- Born: 25 May 1965 (age 60) Aldershot, England
- Occupation: Football journalist
- Years active: 1994–present
- Employer: Freelance
- Notable credit(s): BBC Sport, World Soccer, ESPN, Sports Illustrated, Redação SporTV, Sky Sports Transfer Talk, PL Brasil

= Tim Vickery =

Football commentator based in Brazil

Tim Vickery (born 25 May 1965) is a freelance English football journalist, who has lived in Brazil since 1994. He is the South American football correspondent for BBC Sport, contributing to the corporation's output online, on TV and radio. Vickery frequently writes for World Soccer, ESPN, Sports Illustrated and PL Brasil, and he is also an analyst on SporTV's main morning programme, Redação SporTV.

==Early life==
After leaving school, he took a series of jobs, ranging from menswear shop assistant, labourer, comedy writer, box office assistant and finally a theatre manager in the West End of London. There he met a series of international performance people, becoming fascinated with the Brazilian pre-occupation with football. As a result, in 1994 having trained as a TEFL teacher, he left the UK and travelled to Brazil to teach English, learn the local language and immerse himself in Brazilian football. Supporting himself through his TEFL income, he started writing a series of articles for various Brazilian football fanzines.

==Journalism==
Today Vickery is perhaps best known for his work on The World Football Phone-in, which airs weekly, hosted by Dotun Adebayo, as part of Up All Night on BBC Radio 5 Live on Tuesday mornings (1.00-4.00 am UK, 8.00-11.00 pm ET). On the show Vickery is known as the 'Legendinho' or 'Vikipedia' for his vast knowledge of football in Brazil, and South America in general.
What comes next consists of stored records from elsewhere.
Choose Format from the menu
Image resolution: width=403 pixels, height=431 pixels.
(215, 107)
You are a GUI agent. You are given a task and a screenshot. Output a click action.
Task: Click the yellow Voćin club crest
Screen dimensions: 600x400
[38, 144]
Vickery starred in International Football Factories (2006) with Danny Dyer, a documentary about football hooligans in Brazil.

As of 2008, Vickery is Brazilian correspondent for World Soccer Daily and continues his role on World Football Daily, the video podcast that replaced WSD. Since May 2011, he published weekly news on Sambafoot.com website. He occasionally appears on football discussion programmes on the Brazilian television channel SporTV.
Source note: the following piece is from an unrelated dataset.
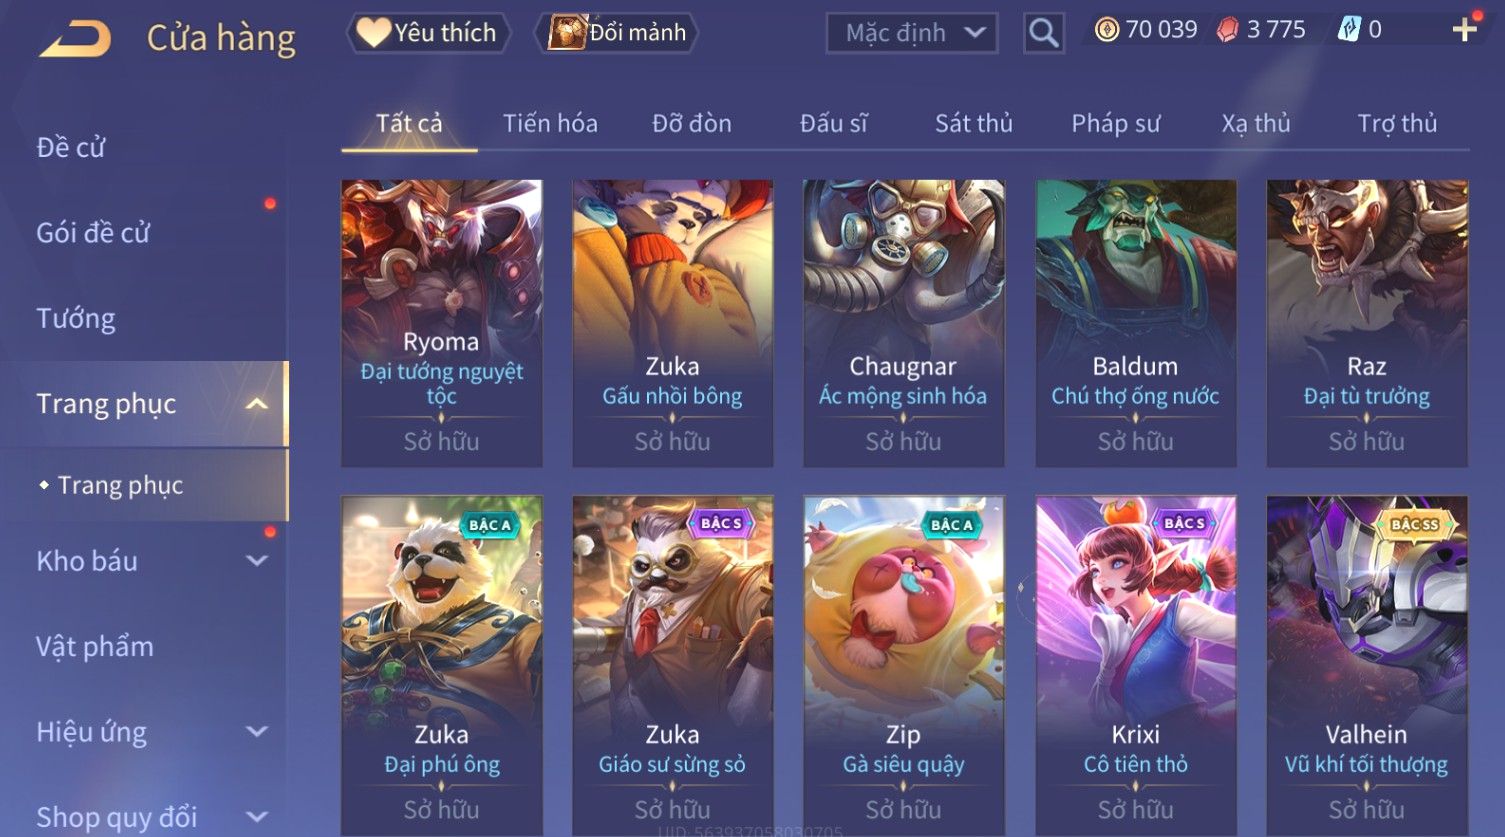Viewport: 1505px width, 837px height.
Task: Open the Mặc định sort dropdown
Action: (911, 33)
Vickery appeared as a pundit on the BBC, throughout their coverage of the 2014 World Cup during which time saw his number of Twitter followers double in size.

Vickery also appeared as a BBC commentator for the movie The Game of Their Lives, based on the famous 1950 U.S. soccer team which, against all odds, beat England 1–0 in the city of Belo Horizonte, Brazil during the 1950 FIFA World Cup.

Vickery cites as his main journalistic influences the "old style" of Brian Glanville, whose "international consciousness" always appealed, as well as the "social consciousness" of Hugh McIlvanney, formerly of The Sunday Times.

Since June of 2023, he writes as a columnist on the Brazilian website PL Brasil.

==Personal life==
Originally from Hemel Hempstead in Hertfordshire, Vickery lives with his wife and two stepdaughters in Rio de Janeiro. In addition to his native English, he is fluent in both Portuguese and Spanish. Vickery has supported Tottenham Hotspur since childhood.